SOURCE PASSAGE »
It's all hollow and predictable, but I say these things all the time. Where you coming from? Where you bouncing to next? Is that a good mic? How many minutes? You got anything coming up?

If I find out the person I'm talking to was booked on a cool show I'll get a little pissed off. It'll show on my face too, I'm an incredibly bad liar. It's completely insane, it doesn't even matter if I genuinely like the person, I'll still feel a flash of jealousy. It's involuntary at this point, I've programmed myself to be competitive against everyone because everyone is doing things that I'm not.

Then I remind myself that I'm not very good yet. I don't have to be everywhere, Jesus. Get good and then worry about that shit!

Awkward hug. Forgot that person's name.

MATERIAL PROVIDED »
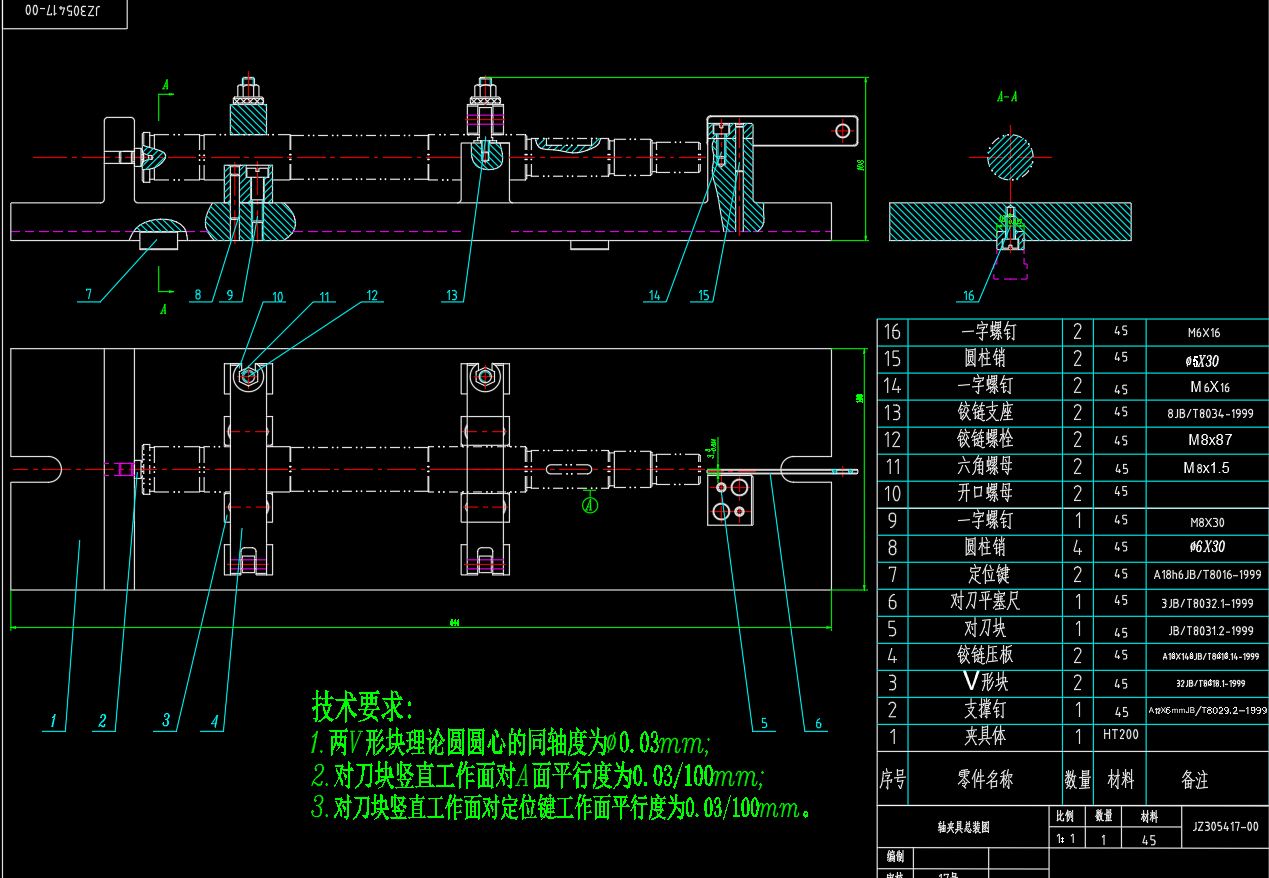
Task: Select the V形块 cell in the parts list
Action: pyautogui.click(x=986, y=682)
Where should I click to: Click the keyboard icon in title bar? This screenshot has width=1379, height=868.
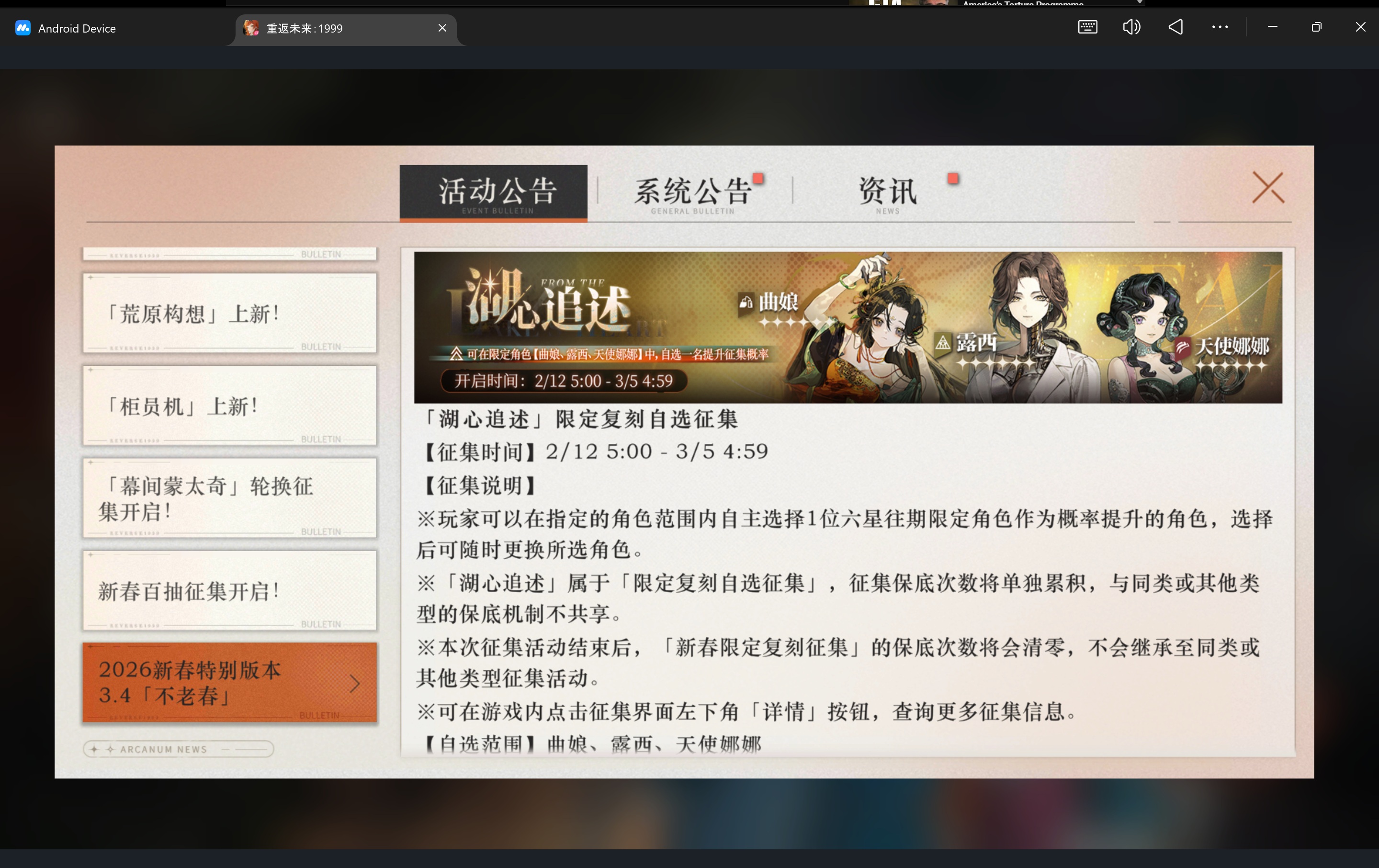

YOUR TASKS »
1. In two sentences, summarize the passage on small talk and jealousy.
2. Quote the stretch of the passage on small talk and jealousy from "If I find out" through "that I'm not.".
Work only from the passage on small talk and jealousy, not from the data.

ANSWERS BELOW »
1. The writer admits to constantly asking hollow, predictable small-talk questions and to feeling an involuntary flash of jealousy on learning that someone was booked on a cool show, even someone the writer genuinely likes. The writer then offers a self-reminder of not being very good yet and of needing to get good before worrying about being everywhere.

2.
If I find out the person I'm talking to was booked on a cool show I'll get a little pissed off. It'll show on my face too, I'm an incredibly bad liar. It's completely insane, it doesn't even matter if I genuinely like the person, I'll still feel a flash of jealousy. It's involuntary at this point, I've programmed myself to be competitive against everyone because everyone is doing things that I'm not.